Host-microbe symbioses play a critical role in the evolution of biological diversity and complexity. One of the best-known examples is the quadripartite symbiosis involving fungus-growing ants. These ants (Attini, Formicidae) cultivate a fungus as their primary food source. Successful fungal cultivation by fungus-growing ants is threatened by an antagonistic fungus (Escovopsis sp.), which is a specialized parasite of the ants' fungal garden. Bioassays and in vivo infection experiments have shown that the ants use symbiotic actinomycetes (Pseudonocardia sp.) to inhibit the antagonistic fungus [1]. We have recently identified another example of an insect employing actinomycetous bacteria to mediate their antagonistic and beneficial symbiont community, involving the southern pine beetle (Dendroctonus frontalis), its mutualistic fungus (Entomocorticium sp. A), an antagonistic fungus (Ophiostoma minus), and a bacterial symbiont (Streptomyces sp. SPB74). In a basal species of fungus-growing ants (Apterostigma dentigerum), investigation of bacterial secondary metabolites revealed that a previously unknown macrocyclic depsipeptide, bearing three piperazic acids and β-hydroxy leucine as well as a polyketide-derived moiety, inhibits the relevant antagonistic fungus, Escovopsis sp.
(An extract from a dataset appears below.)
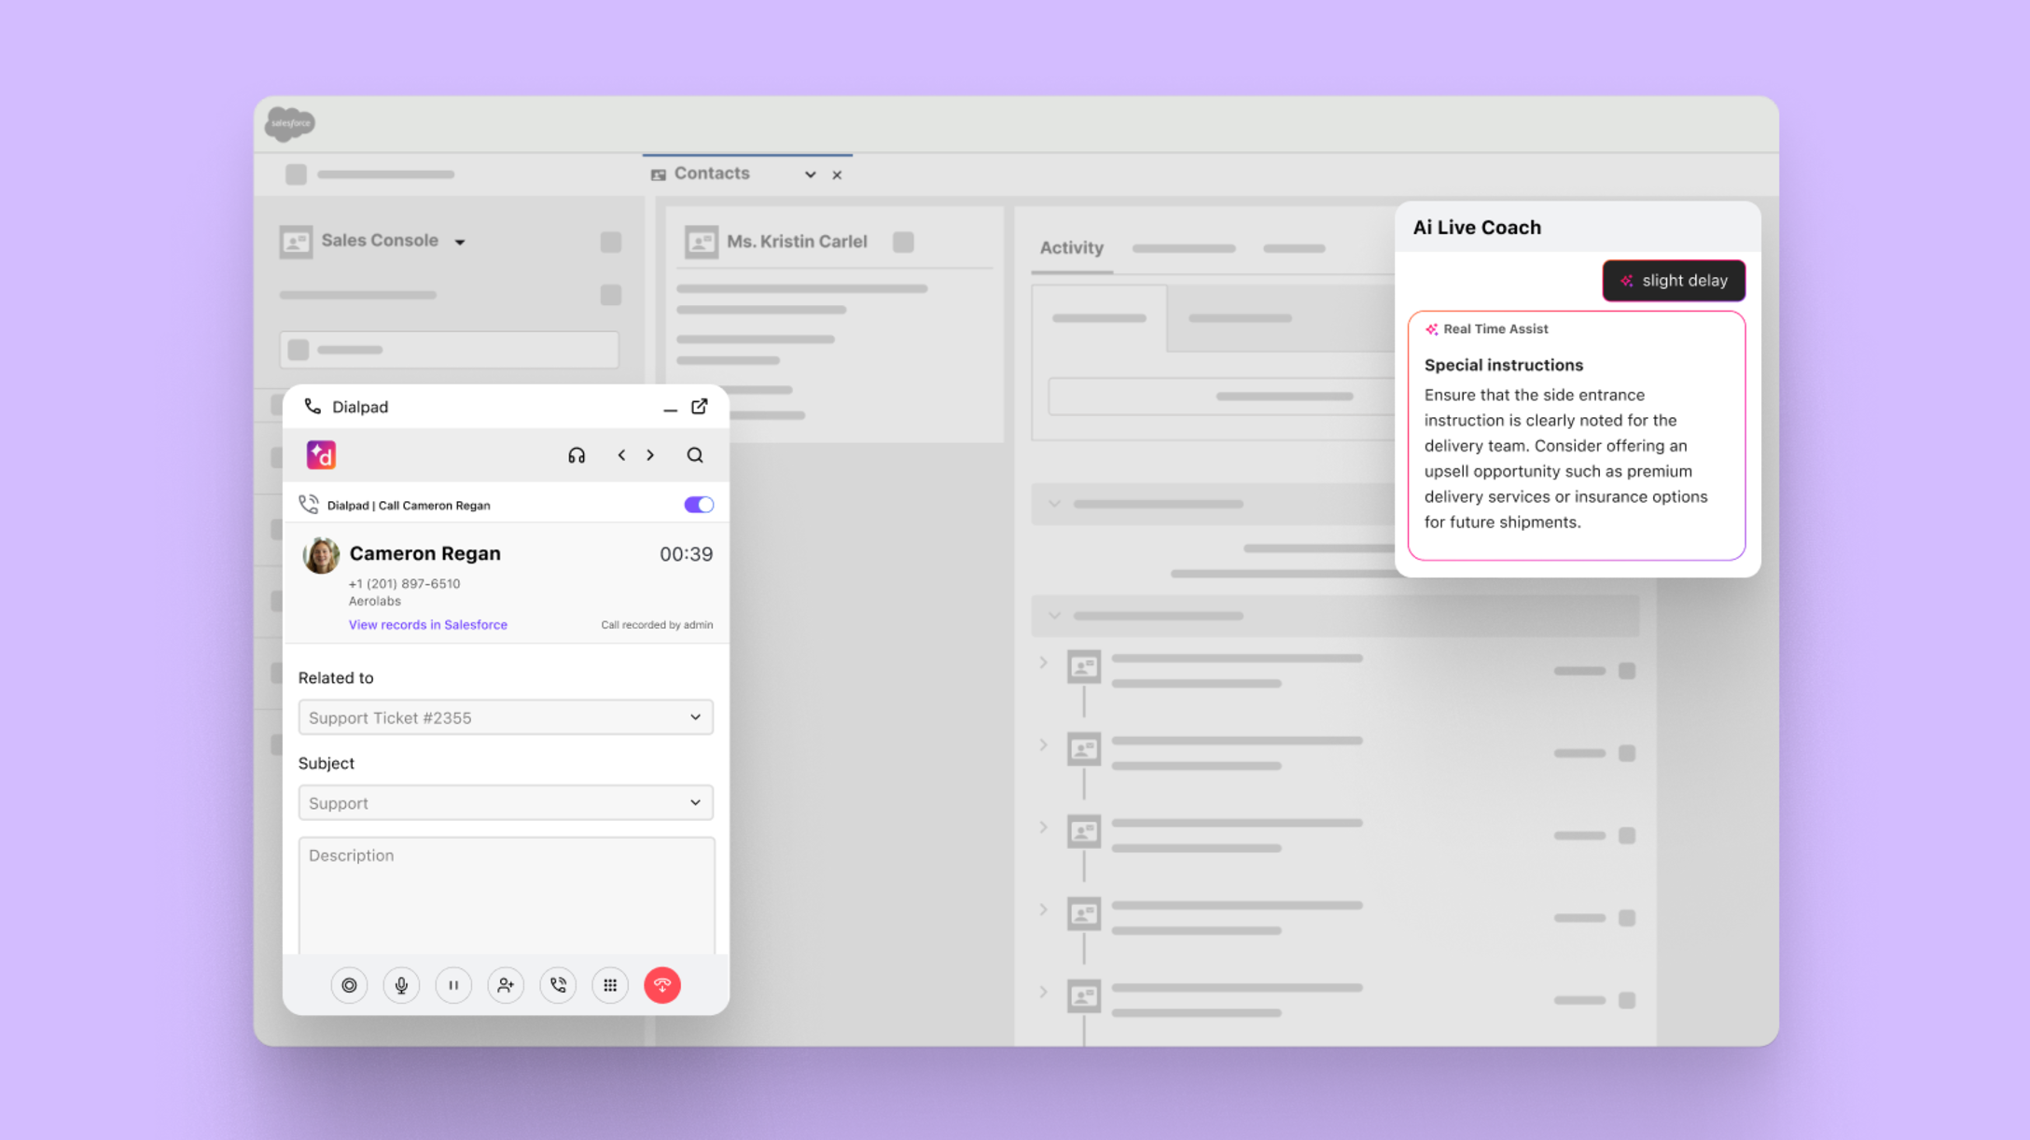Open search in the Dialpad panel
This screenshot has width=2030, height=1140.
click(x=695, y=455)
We also discovered that a novel polyene peroxide, with a conjugated heptaene and a 1,2-dioxolane endoperoxide functionality, selectively inhibits the antagonistic fungus, Ophiostoma minus, in the southern pine beetle system where its mutualistic fungus, Entomocorticium sp. A, is resistant to this key molecule. These results indicate that studying insect-microorganism symbiotic systems and identifying their small molecule mediators provides an effective search strategy for new natural products with pharmaceutical potential.

References: 1. Currie, C. R. et al. (1999) Nature 398:701.